She’d picked up on my revulsion of a particular author–well we can’t like everyone, can we?

I remembered listening to him being interviewed on the radio, he was signing books or something over here and he did an interview for Radio 4. He was talking about how the best horror was ordinary stuff that just had something tweaked. He spoke about his mother, and that she chewed gum which she used to stick on the bedpost overnight. Well one night a large hairy moth alighted on the gum and got stuck. First thing the next morning she grabbed her gum and shoved it back in her mouth. I winced–I love big hairy moths, usually because I can identify them, but not to eat–ugh.

I never learned if the story was true or apocryphal, but either way it was a horror story, especially for the moth.

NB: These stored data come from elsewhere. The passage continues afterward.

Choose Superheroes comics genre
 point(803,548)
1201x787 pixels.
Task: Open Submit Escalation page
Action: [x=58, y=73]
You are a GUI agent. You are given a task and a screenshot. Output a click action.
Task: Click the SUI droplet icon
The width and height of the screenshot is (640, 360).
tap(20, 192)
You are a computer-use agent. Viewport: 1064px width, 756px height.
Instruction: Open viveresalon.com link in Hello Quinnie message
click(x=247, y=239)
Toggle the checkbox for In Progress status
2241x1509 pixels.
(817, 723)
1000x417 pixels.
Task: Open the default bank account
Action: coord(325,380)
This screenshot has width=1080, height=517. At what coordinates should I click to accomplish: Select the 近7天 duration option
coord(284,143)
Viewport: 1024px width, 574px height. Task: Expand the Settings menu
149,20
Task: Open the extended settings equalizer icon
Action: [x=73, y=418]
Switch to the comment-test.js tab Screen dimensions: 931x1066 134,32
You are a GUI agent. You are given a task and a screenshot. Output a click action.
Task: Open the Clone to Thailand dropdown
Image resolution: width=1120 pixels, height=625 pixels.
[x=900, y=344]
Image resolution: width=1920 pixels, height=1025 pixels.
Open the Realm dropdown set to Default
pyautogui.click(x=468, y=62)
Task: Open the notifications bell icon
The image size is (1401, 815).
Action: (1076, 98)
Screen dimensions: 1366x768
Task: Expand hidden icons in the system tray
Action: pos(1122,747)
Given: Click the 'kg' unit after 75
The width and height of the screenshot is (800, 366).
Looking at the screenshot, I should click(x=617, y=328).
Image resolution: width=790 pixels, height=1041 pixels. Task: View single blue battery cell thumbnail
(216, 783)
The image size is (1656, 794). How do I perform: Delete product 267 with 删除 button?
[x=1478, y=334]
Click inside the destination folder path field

I sat and reflected upon my recent life. Danni wanting to be a girl had thrown me, but then when Billie, bless her, had done the same I spent ages trying to undermine her decision because I didn’t believe it, was history repeating itself and could it teach me anything? I sighed, I just wish I knew what I needed to do except protect her and allow her to find her own level.

It was this tolerance of things different that indirectly led to the attack here the other week and my desire to exact revenge upon the church from which the perpetrators came. I had to admit my desire for revenge was waning, I wasn’t the vengeful sort usually. Sadly, I couldn’t just go there and ask them because the chances were that it would be down to some little coterie who were to blame and upsetting the others would be just as childish as them.

I looked up their website and found the telephone number of their pastor–funny that word always sounded more like what they do to milk than someone running a church.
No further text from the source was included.